About this task: In the article on heated cigarettes below, turn the paragraph beginning "Data indicated that IQOS smoke" into a bulleted list that keeps its main findings.

**** Excerpted passage

Heated cigarettes release same cancer-causing chemicals as traditional cigarettes
Click Here to Manage Email Alerts
Smoke released from heat-not-burn tobacco cigarettes contains the same harmful components as conventional tobacco cigarette smoke, according to data published in JAMA Internal Medicine.
“The tobacco industry’s most recent response to the documented harms of cigarette smoking was to launch new heat-not-burn (HNB) tobacco cigarettes,” Reto Auer, MD, MAS, from the Institute of Primary Health Care at the University of Bern in Switzerland, and colleagues wrote. “Philip Morris International created IQOS (I-Quit-Ordinary-Smoking): disposable tobacco sticks soaked in propylene glycol, which are inserted in a holder in the HNB cigarette.”
“Philip Morris International claims that IQOS releases no smoke because the tobacco does not combust and the tobacco leaves are only heated not burned,” they added. “However, there can be smoke without fire. The harmful components of tobacco cigarette smoke are products of incomplete combustion (pyrolysis) and the degradation of tobacco cigarettes through heat (thermogenic degradation).”
Auer and colleagues analyzed and compared the contents and toxic compounds released in IQOS (IQOS Holder, IQOS Pocket Charger, Marlboro HeatSticks [regular], and Heets, Philipp Morris SA) smoke with conventional cigarettes (Lucky Strike Blue Lights). They used gas chromatography paired with a flame ionization detector to assess volatile organic compounds and nicotine, as well as high-performance liquid chromatography paired with a fluorescence detector to assess polycyclic aromatic hydrocarbons.
Data indicated that IQOS smoke contains similar levels of volatile organic compounds and nicotine as conventional cigarettes. In addition, heat-not-burn cigarettes released higher levels of the polycyclic aromatic hydrocarbon acenaphthene than conventional cigarettes. Other polycyclic aromatic hydrocarbons and carbon monoxide were also present in IQOS smoke. IQOS had a lower temperature than the conventional cigarette (330 C vs. 684 C). Eighty-four percent of nicotine found in conventional cigarette smoke was present in IQOS smoke.
“The smoke released by IQOS contains elements from pyrolysis and thermogenic degradation that are the same harmful constituents of conventional tobacco cigarette smoke,” Auer and colleagues concluded. “Our analyses reveal that advertising slogans such as ‘heat-not-burn’ are no substitute for science. Dancing around the definition of smoke to avoid indoor-smoking bans is unethical.”

********
**** Data shown

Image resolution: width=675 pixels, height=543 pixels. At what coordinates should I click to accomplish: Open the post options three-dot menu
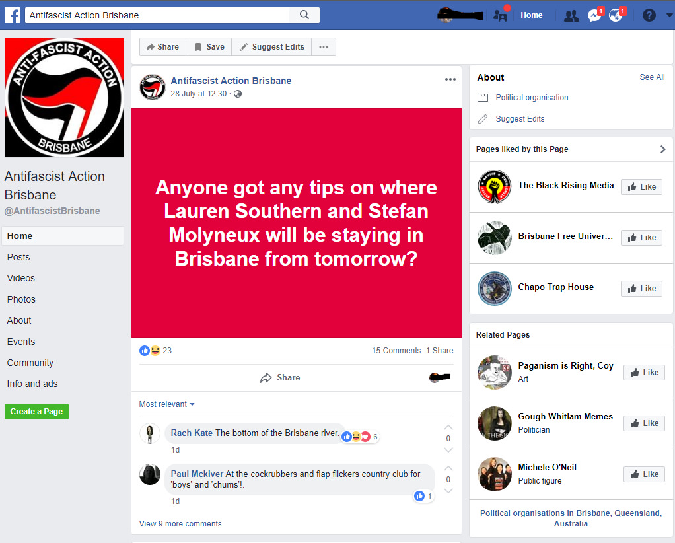point(450,79)
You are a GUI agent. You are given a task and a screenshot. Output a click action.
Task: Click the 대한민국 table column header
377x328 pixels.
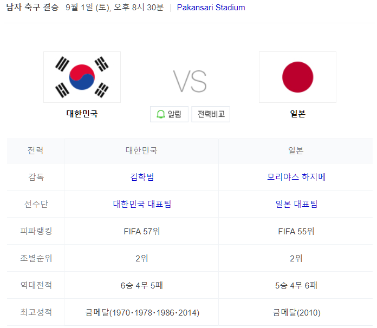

********

Your response:
- IQOS smoke contains levels of volatile organic compounds and nicotine similar to those of conventional cigarettes.
- Heat-not-burn cigarettes released more of the polycyclic aromatic hydrocarbon acenaphthene than conventional cigarettes.
- IQOS smoke also contained other polycyclic aromatic hydrocarbons and carbon monoxide.
- IQOS ran at a lower temperature than the conventional cigarette (330 C vs. 684 C).
- IQOS smoke contained 84% of the nicotine found in conventional cigarette smoke.